Goal: Reproduce the portion of the passage below about visitors to Bald Mountain that falls between "We didn't get" and "outside coming around.", inclusive.

We didn't get many outsiders coming up to the Mountain, either. In those days Bald Mountain Road didn't go all the way through. It was just kind of a single lane road, and it came to an end just a bit up the mountain. Stetz's was the last house on the road. Right there the road turned into kind of a path where no cars could go and if you followed that path you came to DuPont. I went walking up there once. That's how I found out the path led to DuPont. Being at the end of the road like that, there weren't many people from outside coming around.

Gypsies came around a few times. I don't know where they came from, but they spoke English, at least to us. The men wore bandanas around their heads and the women wore big, long, dirty old dresses down to the ground. They were great in fortune telling, yeah, but you had to be careful. You'd be talking to one out in front of the house and the others could break into the back door. I remember once, one gypsie woman wanted my mother to hide some money under the porch in some kind of dumb way, in some kind of special container, or something. For what, I don't remember. I don't remember how the conversation went. I think she said that money was missing in a house somewhere and under the porch was a better hiding place. It was some kind of a gimmick. My mother didn't do it, no, no. You don't do that - hide money under the porch. We knew what they wanted. They wanted to come around and steal the money from under the porch when you weren't looking. I don't know where the gypsies came from and I don't know what happened to them, 'cause they didn't come around after the 20's.

There was a man who came looking for metal on a wagon, a horse-drawn wagon. I remember him, a middle-aged man. He came around every once in a while in the summer - not very often. He came looking for a piece... you know, if you had any junk he would buy it, a piece of pipe or anything that was made from metal. On a farm you might have some old equipment or something, but he was interested in any kind of metal - he didn't ask for any special kind. He collected rags, too, I think. Maybe we called him the "Rag Man." A junk man, that's what he was.

Watkin's Products - They sell pepper, cinnamon, vanilla - different kinds of spices. The Watkin's man came around on a horse and buggy selling spices. He came around more often than the metal man but I don't know how often 'cause we went to school every day and in the summer we kids were often off somewhere. Maybe he came around once a month in the summer. The Watkin's man sold spices in cans, already prepared, all ground up, like spices are today. I remember my mother making the remark how wonderful Watkin's pepper was. I still use Watkin's pepper. If I come across it, I buy it.

Dataset section:
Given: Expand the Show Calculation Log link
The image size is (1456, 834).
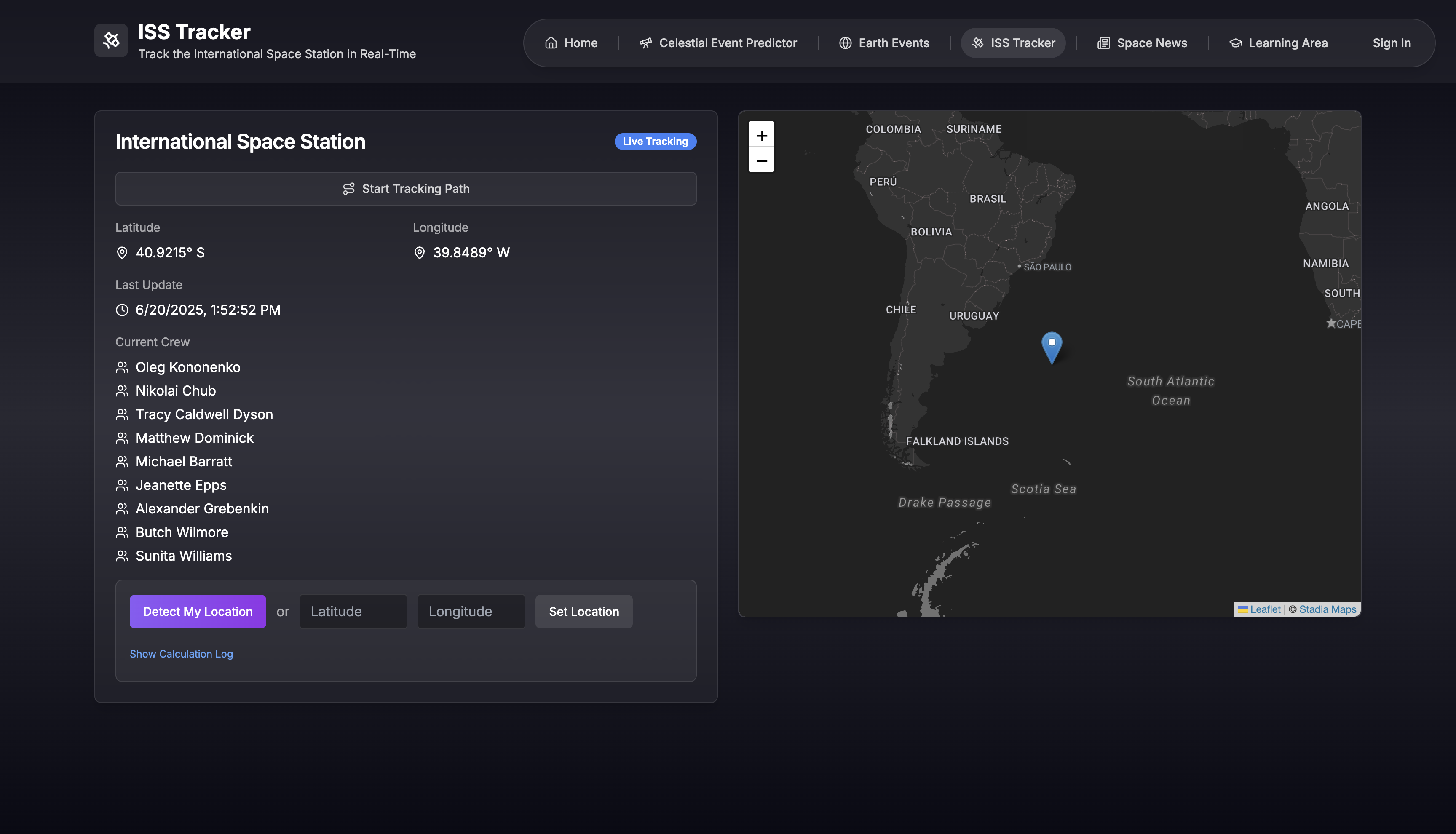Looking at the screenshot, I should tap(181, 654).
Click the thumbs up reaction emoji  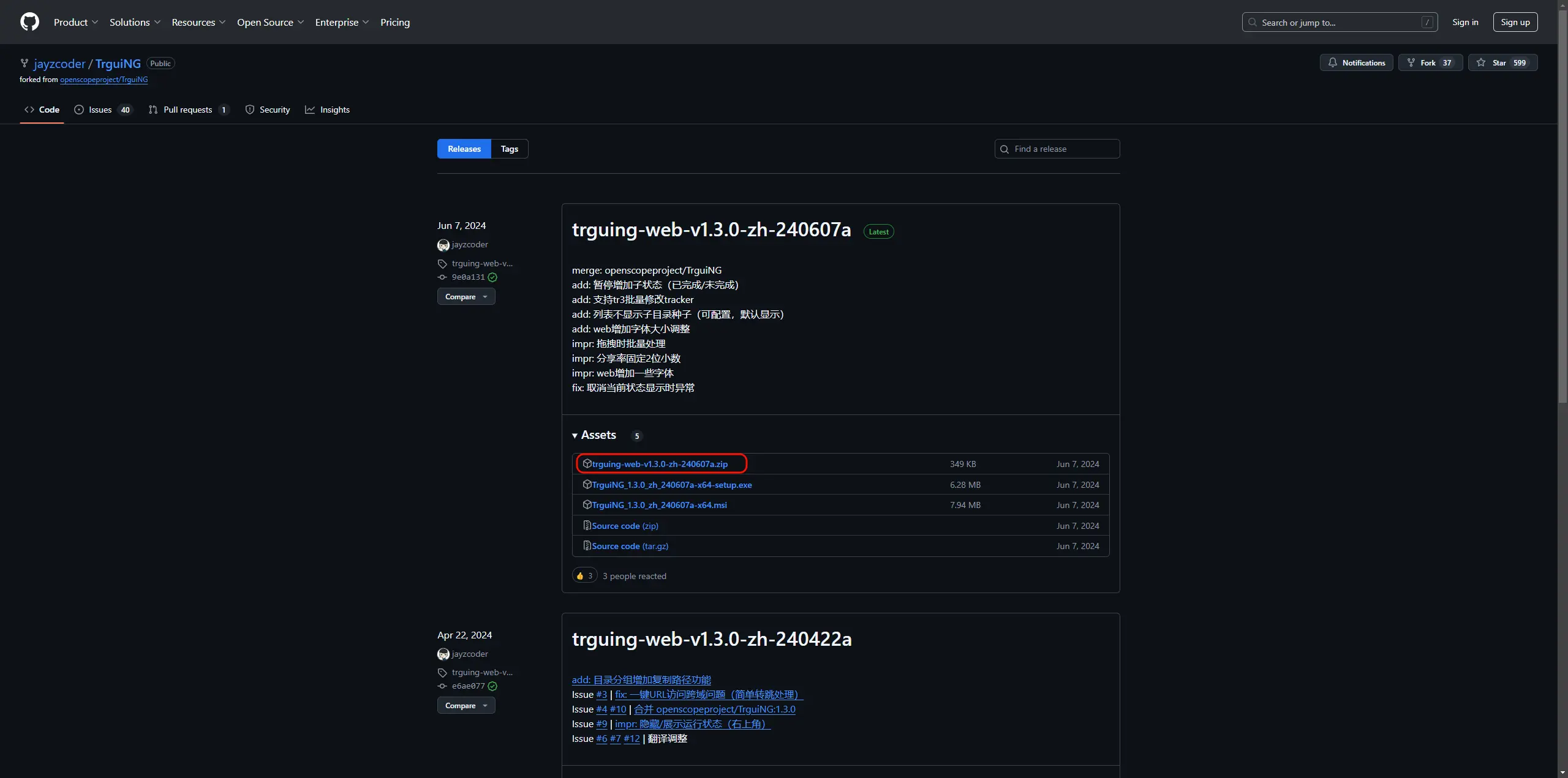580,576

Exercise output:
We didn't get many outsiders coming up to the Mountain, either. In those days Bald Mountain Road didn't go all the way through. It was just kind of a single lane road, and it came to an end just a bit up the mountain. Stetz's was the last house on the road. Right there the road turned into kind of a path where no cars could go and if you followed that path you came to DuPont. I went walking up there once. That's how I found out the path led to DuPont. Being at the end of the road like that, there weren't many people from outside coming around.